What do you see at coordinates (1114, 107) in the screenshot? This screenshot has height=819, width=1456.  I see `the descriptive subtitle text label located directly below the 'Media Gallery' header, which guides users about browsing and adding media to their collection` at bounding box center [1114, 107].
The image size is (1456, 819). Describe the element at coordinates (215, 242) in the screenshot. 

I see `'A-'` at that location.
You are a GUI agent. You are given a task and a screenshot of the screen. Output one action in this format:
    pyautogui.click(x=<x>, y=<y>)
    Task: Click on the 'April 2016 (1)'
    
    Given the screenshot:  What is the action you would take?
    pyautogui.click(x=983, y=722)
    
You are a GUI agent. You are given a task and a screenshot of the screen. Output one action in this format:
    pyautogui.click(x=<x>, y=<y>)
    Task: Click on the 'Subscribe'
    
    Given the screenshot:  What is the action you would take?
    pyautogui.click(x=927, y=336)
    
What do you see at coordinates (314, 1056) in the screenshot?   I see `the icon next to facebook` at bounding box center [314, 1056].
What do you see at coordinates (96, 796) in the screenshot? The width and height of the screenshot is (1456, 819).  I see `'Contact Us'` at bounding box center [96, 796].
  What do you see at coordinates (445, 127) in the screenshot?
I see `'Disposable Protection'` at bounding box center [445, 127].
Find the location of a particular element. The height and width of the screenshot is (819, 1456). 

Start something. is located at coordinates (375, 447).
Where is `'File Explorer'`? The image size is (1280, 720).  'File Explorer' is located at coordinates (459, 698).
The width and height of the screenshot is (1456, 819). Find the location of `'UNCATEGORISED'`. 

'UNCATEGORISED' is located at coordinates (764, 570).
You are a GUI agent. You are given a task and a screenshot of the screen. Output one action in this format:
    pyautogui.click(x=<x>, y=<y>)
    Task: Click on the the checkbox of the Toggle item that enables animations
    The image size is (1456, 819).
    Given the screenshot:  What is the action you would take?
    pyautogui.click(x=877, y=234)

★ ★ ★ ★ ★

Do this:
Quote word for word every line above, from the one containing "Find the location of a" down to the one containing "Start something. is", including both.

Worked solution:
Find the location of a particular element. The height and width of the screenshot is (819, 1456). 

Start something. is located at coordinates (375, 447).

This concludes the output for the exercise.